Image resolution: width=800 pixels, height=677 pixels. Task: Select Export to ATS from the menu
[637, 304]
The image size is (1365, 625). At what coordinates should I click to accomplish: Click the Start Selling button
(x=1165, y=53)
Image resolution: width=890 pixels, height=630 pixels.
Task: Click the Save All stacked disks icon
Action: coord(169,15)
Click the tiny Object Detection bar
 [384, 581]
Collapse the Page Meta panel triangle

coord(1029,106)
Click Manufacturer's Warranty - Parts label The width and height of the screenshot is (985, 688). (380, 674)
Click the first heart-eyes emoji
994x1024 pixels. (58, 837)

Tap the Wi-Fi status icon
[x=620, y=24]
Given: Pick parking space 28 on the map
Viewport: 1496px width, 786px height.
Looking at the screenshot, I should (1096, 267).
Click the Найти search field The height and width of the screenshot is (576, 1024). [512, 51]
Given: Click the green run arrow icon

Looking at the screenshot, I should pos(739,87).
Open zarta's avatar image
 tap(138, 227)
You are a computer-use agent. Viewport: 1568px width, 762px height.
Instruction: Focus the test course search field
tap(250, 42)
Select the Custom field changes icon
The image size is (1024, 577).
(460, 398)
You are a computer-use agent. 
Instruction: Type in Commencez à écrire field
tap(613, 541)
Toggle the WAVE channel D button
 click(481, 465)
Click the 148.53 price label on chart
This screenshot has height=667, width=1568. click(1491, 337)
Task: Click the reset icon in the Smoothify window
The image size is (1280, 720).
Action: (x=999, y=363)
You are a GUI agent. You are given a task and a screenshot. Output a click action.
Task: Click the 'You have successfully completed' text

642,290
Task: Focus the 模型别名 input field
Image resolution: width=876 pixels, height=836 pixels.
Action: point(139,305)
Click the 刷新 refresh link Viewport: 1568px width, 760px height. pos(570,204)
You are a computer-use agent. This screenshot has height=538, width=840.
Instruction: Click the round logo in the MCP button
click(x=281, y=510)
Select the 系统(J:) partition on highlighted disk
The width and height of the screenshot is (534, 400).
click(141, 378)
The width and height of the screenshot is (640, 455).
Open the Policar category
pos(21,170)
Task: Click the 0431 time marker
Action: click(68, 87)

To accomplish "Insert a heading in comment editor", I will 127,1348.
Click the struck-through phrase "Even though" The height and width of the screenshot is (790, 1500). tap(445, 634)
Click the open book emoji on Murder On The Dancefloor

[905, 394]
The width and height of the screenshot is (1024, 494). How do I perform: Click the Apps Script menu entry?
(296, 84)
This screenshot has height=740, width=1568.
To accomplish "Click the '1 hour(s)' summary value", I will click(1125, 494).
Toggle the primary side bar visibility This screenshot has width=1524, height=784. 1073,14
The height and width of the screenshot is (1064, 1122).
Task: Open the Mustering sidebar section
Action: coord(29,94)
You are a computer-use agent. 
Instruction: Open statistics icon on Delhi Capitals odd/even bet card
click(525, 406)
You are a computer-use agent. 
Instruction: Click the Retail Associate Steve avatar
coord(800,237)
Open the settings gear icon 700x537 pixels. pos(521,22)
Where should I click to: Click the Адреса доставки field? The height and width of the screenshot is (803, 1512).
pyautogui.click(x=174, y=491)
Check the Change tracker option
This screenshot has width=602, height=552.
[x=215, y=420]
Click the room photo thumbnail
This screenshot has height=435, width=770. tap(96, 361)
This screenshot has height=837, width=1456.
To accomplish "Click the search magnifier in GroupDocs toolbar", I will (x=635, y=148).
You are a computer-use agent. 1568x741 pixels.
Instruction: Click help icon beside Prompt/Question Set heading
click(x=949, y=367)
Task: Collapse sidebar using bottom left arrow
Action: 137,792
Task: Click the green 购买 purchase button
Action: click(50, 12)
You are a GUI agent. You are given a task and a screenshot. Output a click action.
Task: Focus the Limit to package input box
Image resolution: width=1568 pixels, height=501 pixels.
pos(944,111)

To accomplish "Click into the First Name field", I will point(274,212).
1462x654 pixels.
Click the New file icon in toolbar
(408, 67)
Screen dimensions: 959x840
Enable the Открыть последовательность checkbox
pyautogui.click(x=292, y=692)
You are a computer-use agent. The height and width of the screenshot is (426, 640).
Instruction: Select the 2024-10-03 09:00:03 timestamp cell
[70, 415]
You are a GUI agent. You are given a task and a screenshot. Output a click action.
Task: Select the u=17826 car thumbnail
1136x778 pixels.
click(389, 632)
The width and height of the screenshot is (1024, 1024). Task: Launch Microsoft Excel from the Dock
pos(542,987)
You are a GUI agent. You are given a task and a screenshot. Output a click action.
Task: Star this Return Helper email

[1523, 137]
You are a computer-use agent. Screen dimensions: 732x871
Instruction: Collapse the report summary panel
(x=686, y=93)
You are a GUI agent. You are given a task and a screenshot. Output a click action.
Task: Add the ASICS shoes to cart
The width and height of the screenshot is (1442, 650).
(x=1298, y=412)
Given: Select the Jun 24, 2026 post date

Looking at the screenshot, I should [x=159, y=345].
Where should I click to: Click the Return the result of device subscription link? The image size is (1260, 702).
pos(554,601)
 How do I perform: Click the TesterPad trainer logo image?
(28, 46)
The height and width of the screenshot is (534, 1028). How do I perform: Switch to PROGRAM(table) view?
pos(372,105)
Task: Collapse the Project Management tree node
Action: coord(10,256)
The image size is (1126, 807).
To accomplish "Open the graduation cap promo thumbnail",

----------------

Work to complete
The data above is to be given again, with every line exact.

Solution to the exercise
Image resolution: width=800 pixels, height=677 pixels. Task: Select Export to ATS from the menu
[637, 304]
The image size is (1365, 625). At what coordinates should I click to accomplish: Click the Start Selling button
(x=1165, y=53)
Image resolution: width=890 pixels, height=630 pixels.
Task: Click the Save All stacked disks icon
Action: coord(169,15)
Click the tiny Object Detection bar
 [384, 581]
Collapse the Page Meta panel triangle

coord(1029,106)
Click Manufacturer's Warranty - Parts label The width and height of the screenshot is (985, 688). (380, 674)
Click the first heart-eyes emoji
994x1024 pixels. (58, 837)

Tap the Wi-Fi status icon
[x=620, y=24]
Given: Pick parking space 28 on the map
Viewport: 1496px width, 786px height.
Looking at the screenshot, I should (1096, 267).
Click the Найти search field The height and width of the screenshot is (576, 1024). [512, 51]
Given: Click the green run arrow icon

Looking at the screenshot, I should pos(739,87).
Open zarta's avatar image
 tap(138, 227)
You are a computer-use agent. Viewport: 1568px width, 762px height.
Instruction: Focus the test course search field
tap(250, 42)
Select the Custom field changes icon
The image size is (1024, 577).
(460, 398)
You are a computer-use agent. 
Instruction: Type in Commencez à écrire field
tap(613, 541)
Toggle the WAVE channel D button
 click(481, 465)
Click the 148.53 price label on chart
This screenshot has height=667, width=1568. click(1491, 337)
Task: Click the reset icon in the Smoothify window
The image size is (1280, 720).
Action: (x=999, y=363)
You are a GUI agent. You are given a task and a screenshot. Output a click action.
Task: Click the 'You have successfully completed' text

642,290
Task: Focus the 模型别名 input field
Image resolution: width=876 pixels, height=836 pixels.
Action: point(139,305)
Click the 刷新 refresh link Viewport: 1568px width, 760px height. pos(570,204)
You are a computer-use agent. This screenshot has height=538, width=840.
Instruction: Click the round logo in the MCP button
click(x=281, y=510)
Select the 系统(J:) partition on highlighted disk
The width and height of the screenshot is (534, 400).
click(141, 378)
The width and height of the screenshot is (640, 455).
Open the Policar category
pos(21,170)
Task: Click the 0431 time marker
Action: click(68, 87)

To accomplish "Insert a heading in comment editor", I will 127,1348.
Click the struck-through phrase "Even though" The height and width of the screenshot is (790, 1500). tap(445, 634)
Click the open book emoji on Murder On The Dancefloor

[905, 394]
The width and height of the screenshot is (1024, 494). How do I perform: Click the Apps Script menu entry?
(296, 84)
This screenshot has height=740, width=1568.
To accomplish "Click the '1 hour(s)' summary value", I will click(1125, 494).
Toggle the primary side bar visibility This screenshot has width=1524, height=784. 1073,14
The height and width of the screenshot is (1064, 1122).
Task: Open the Mustering sidebar section
Action: coord(29,94)
You are a computer-use agent. 
Instruction: Open statistics icon on Delhi Capitals odd/even bet card
click(525, 406)
You are a computer-use agent. 
Instruction: Click the Retail Associate Steve avatar
coord(800,237)
Open the settings gear icon 700x537 pixels. pos(521,22)
Where should I click to: Click the Адреса доставки field? The height and width of the screenshot is (803, 1512).
pyautogui.click(x=174, y=491)
Check the Change tracker option
This screenshot has width=602, height=552.
[x=215, y=420]
Click the room photo thumbnail
This screenshot has height=435, width=770. tap(96, 361)
This screenshot has height=837, width=1456.
To accomplish "Click the search magnifier in GroupDocs toolbar", I will (x=635, y=148).
You are a computer-use agent. 1568x741 pixels.
Instruction: Click help icon beside Prompt/Question Set heading
click(x=949, y=367)
Task: Collapse sidebar using bottom left arrow
Action: 137,792
Task: Click the green 购买 purchase button
Action: click(50, 12)
You are a GUI agent. You are given a task and a screenshot. Output a click action.
Task: Focus the Limit to package input box
Image resolution: width=1568 pixels, height=501 pixels.
pos(944,111)

To accomplish "Click into the First Name field", I will point(274,212).
1462x654 pixels.
Click the New file icon in toolbar
(408, 67)
Screen dimensions: 959x840
Enable the Открыть последовательность checkbox
pyautogui.click(x=292, y=692)
You are a computer-use agent. The height and width of the screenshot is (426, 640).
Instruction: Select the 2024-10-03 09:00:03 timestamp cell
[70, 415]
You are a GUI agent. You are given a task and a screenshot. Output a click action.
Task: Select the u=17826 car thumbnail
1136x778 pixels.
click(389, 632)
The width and height of the screenshot is (1024, 1024). Task: Launch Microsoft Excel from the Dock
pos(542,987)
You are a GUI agent. You are given a task and a screenshot. Output a click action.
Task: Star this Return Helper email

[1523, 137]
You are a computer-use agent. Screen dimensions: 732x871
Instruction: Collapse the report summary panel
(x=686, y=93)
You are a GUI agent. You are given a task and a screenshot. Output a click action.
Task: Add the ASICS shoes to cart
The width and height of the screenshot is (1442, 650).
(x=1298, y=412)
Given: Select the Jun 24, 2026 post date

Looking at the screenshot, I should [x=159, y=345].
Where should I click to: Click the Return the result of device subscription link? The image size is (1260, 702).
pos(554,601)
 How do I perform: Click the TesterPad trainer logo image?
(28, 46)
The height and width of the screenshot is (534, 1028). How do I perform: Switch to PROGRAM(table) view?
pos(372,105)
Task: Collapse the Project Management tree node
Action: coord(10,256)
The image size is (1126, 807).
To accomplish "Open the graduation cap promo thumbnail",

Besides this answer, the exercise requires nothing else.